The covenant - James A. Michener [554]
'I would like nothing better,' Laura Saltwood said.
She had already battled, with little success, for the rights of black and Coloured ex-servicemen and was appalled by the injustices that were being perpetrated under the new laws promulgated by the Nationalists since their 1948 victory. When Craig explained how he had been excused and Heather thrown into jail, she was outraged.

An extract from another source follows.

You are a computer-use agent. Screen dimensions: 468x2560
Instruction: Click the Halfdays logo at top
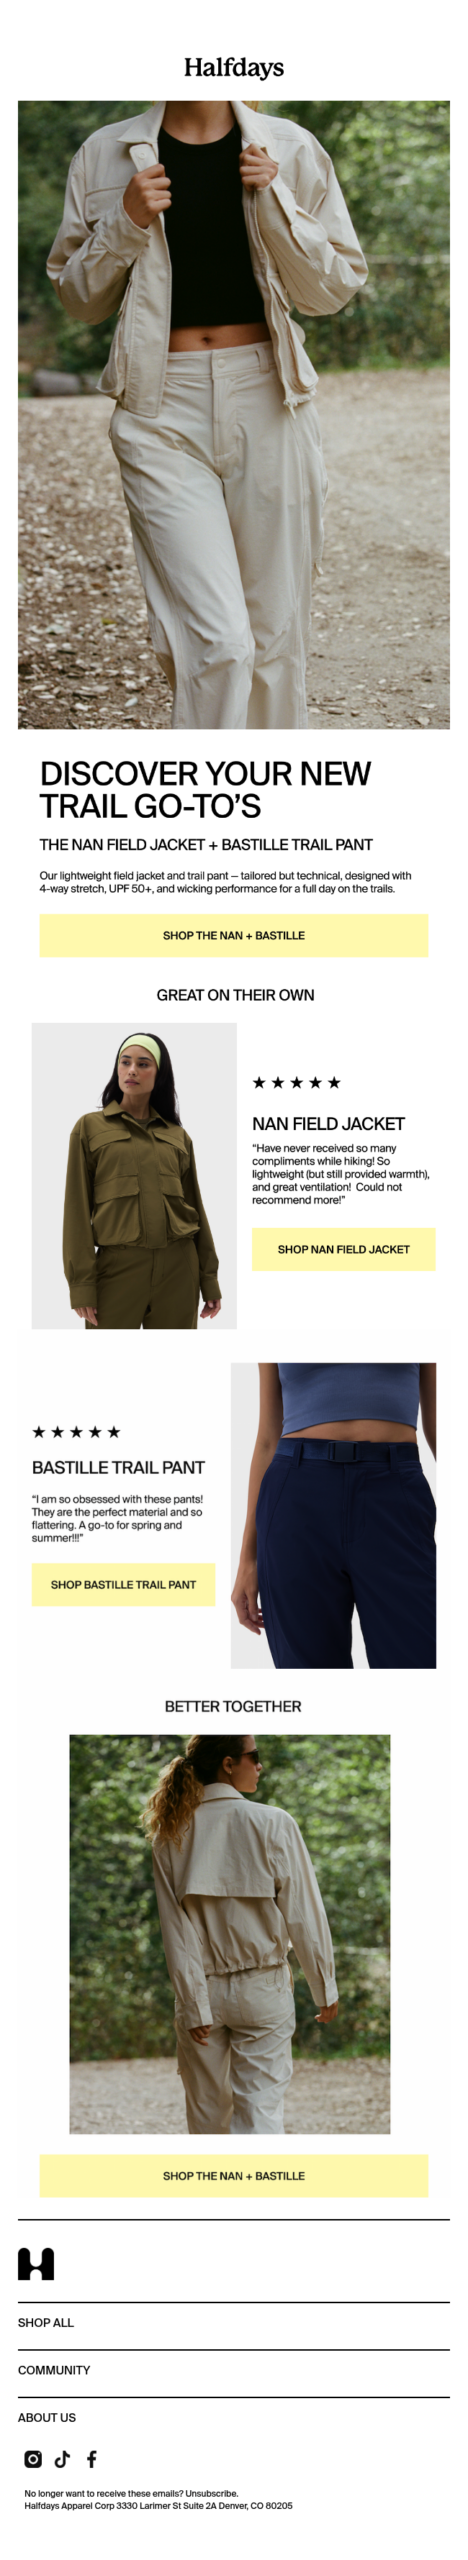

'Clear up one thing, Craig. Is she a prostitute?'
'Hell no! She didn't entice me, like the court said. I chased her.'
'You visited her home?'
'Had dinner with her parents. As I would with any girl I liked.' 'Isn't her father Simon Botha, who restores the old Cape Dutch houses?' 'He is.'
That was all Laura Saltwood needed. Convening the small group of women who had joined her in her efforts to protect the rights of ex-servicemen, she laid the facts before them, and they were disgusted, but when she suggested ventilating the story in the newspapers, a Mrs. van Rensburg asked her if she thought this prudent: 'Hasn't your son suffered enough publicity?'
'We Saltwoods have never worried much about that,' Laura said, and
she hurried to Cape Town, where she poured out her anger to the Argus and the Times. She visited Heather's parents and told them to be of good courage, but she also advised them that if her fight to get this infamous sentence revoked was successful, Heather should leave the country.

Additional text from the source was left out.